About this exercise —
Can you reproduce, word for word, the part of the news roundup below that runs between "Midday open thread: 3,000" and "than Flint, Michigan.", inclusive?

Text for analysis —
◆ ◆ ◆ ◆ ◆

Midday open thread: 3,000 cities have high lead levels; Portland bans fossil fuel infrastructure
Today’s comic by Matt Bors is Political hacks talk Russia hacks:
• 3,000 U.S. cities have lead poisoning rates two to four times higher than Flint, Michigan.
• Ilse Hogue bows out of the running for DNC job. Among other things in her lengthy statement she says:
I am proud of the work that our NARAL team and members did this election cycle. We fought like our lives depended on it, because for so many it does. Organizations like mine, who have achieved a great affinity with our members, have a vital role to play while the party rebuilds. While I was at MoveOn, for instance, we were able to mobilize opposition to the war in Iraq ahead of the party and sow the seeds of the change election of 2006. We’ve learned time and again that where durable social movements authentically connect with cyclical electoral efforts, we make gains. It happened in Nevada this cycle, where NARAL was part of a successful effort to make a clean sweep of that state ballot, winning back both state legislative chambers in the process. It happened in North Carolina, where social movements threw their weight behind the effort to oust an entrenched governor.
• Mexico City fireworks blast kills 31 and puts 47 in hospital, many with severe burns:
The San Pablito fireworks market was especially well stocked for the holidays and bustling with hundreds of shoppers when a powerful chain-reaction explosion ripped through its stalls, killing at least 31 people and leaving dozens more badly burned.
The third such blast to ravage the market on the northern outskirts of Mexico’s capital since 2005 sent up a towering plume of smoke that was lit up by a staccato of bangs and flashes of light.
• How your cup of tea explains the universe.
• Portland, OR, just banned virtually all new dirty energy infrastructure:
On December 14, the city council in Portland, Oregon, voted unanimously to set “the first stone in a green wall across the West Coast,” in the words of Mayor Charlie Hales. He was referring to a groundbreaking new zoning ordinance that effectively bans all new fossil fuel export infrastructure within the city’s limits—including new port facilities for shipping coal, and holding tanks for oil and natural gas—and prevents existing facilities from expanding. The vote marks a hard-fought victory for local activists and environmental groups. And, in anticipation of the Trump administration’s pro-fossil fuel agenda, it signals to other cities that innovative action to counter climate change is still possible at a local level.

◆ ◆ ◆ ◆ ◆

Excerpted records —
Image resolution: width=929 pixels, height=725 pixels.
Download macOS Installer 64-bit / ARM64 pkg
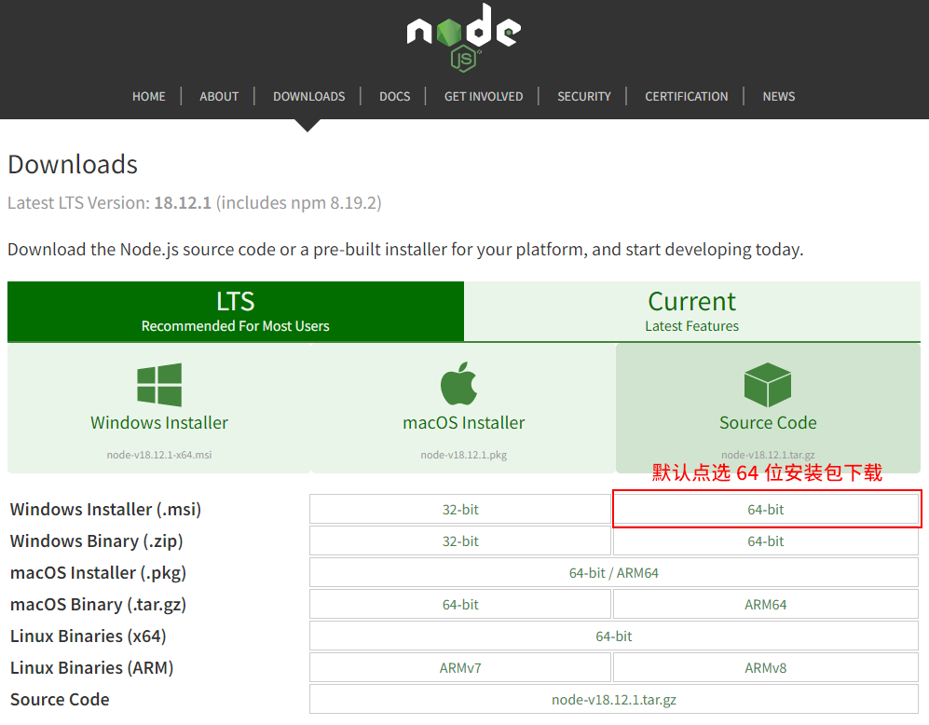coord(614,573)
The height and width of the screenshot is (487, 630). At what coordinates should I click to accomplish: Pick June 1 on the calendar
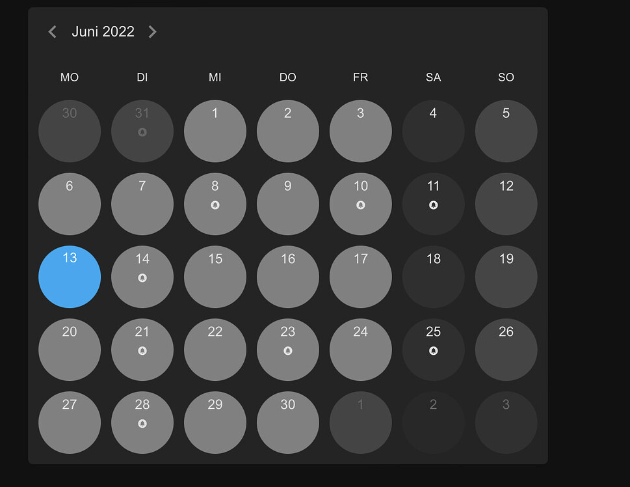[x=215, y=131]
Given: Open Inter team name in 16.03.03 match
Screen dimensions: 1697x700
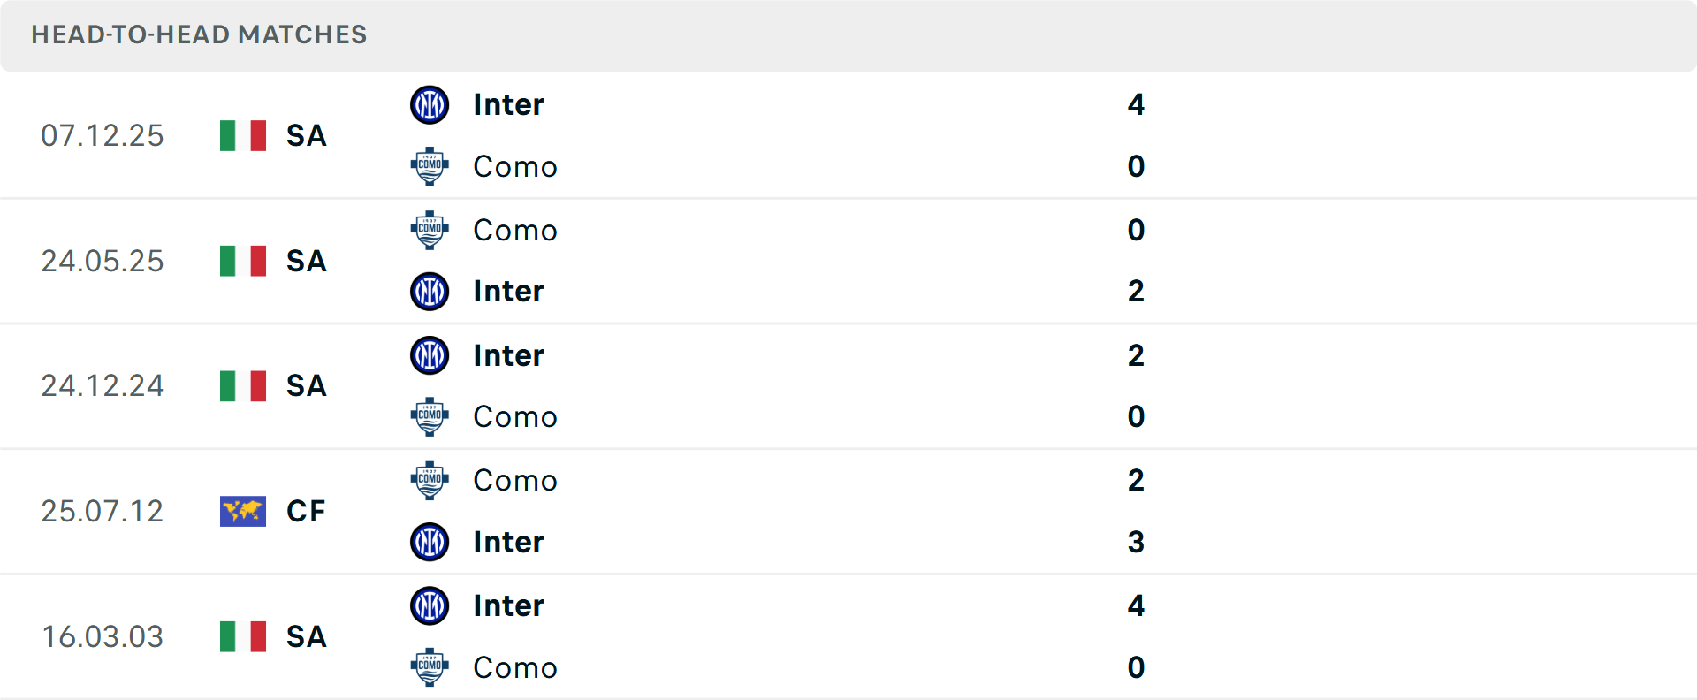Looking at the screenshot, I should click(x=508, y=605).
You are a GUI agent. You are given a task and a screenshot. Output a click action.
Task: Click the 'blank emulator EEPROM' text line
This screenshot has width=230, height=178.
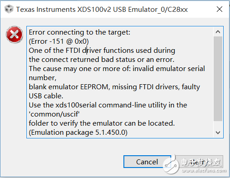tap(114, 87)
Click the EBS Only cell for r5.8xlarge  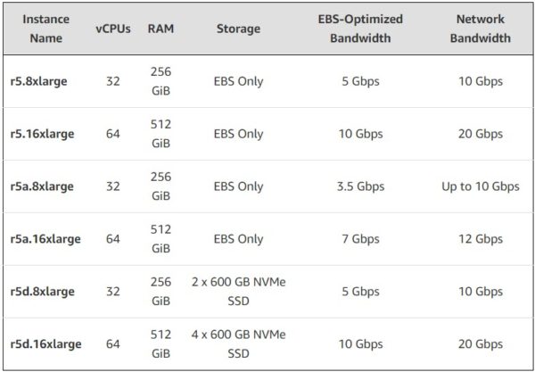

◆ ◆ ◆ ◆ ◆

Output for this task —
Midday open thread: 3,000 cities have high lead levels; Portland bans fossil fuel infrastructure
Today’s comic by Matt Bors is Political hacks talk Russia hacks:
• 3,000 U.S. cities have lead poisoning rates two to four times higher than Flint, Michigan.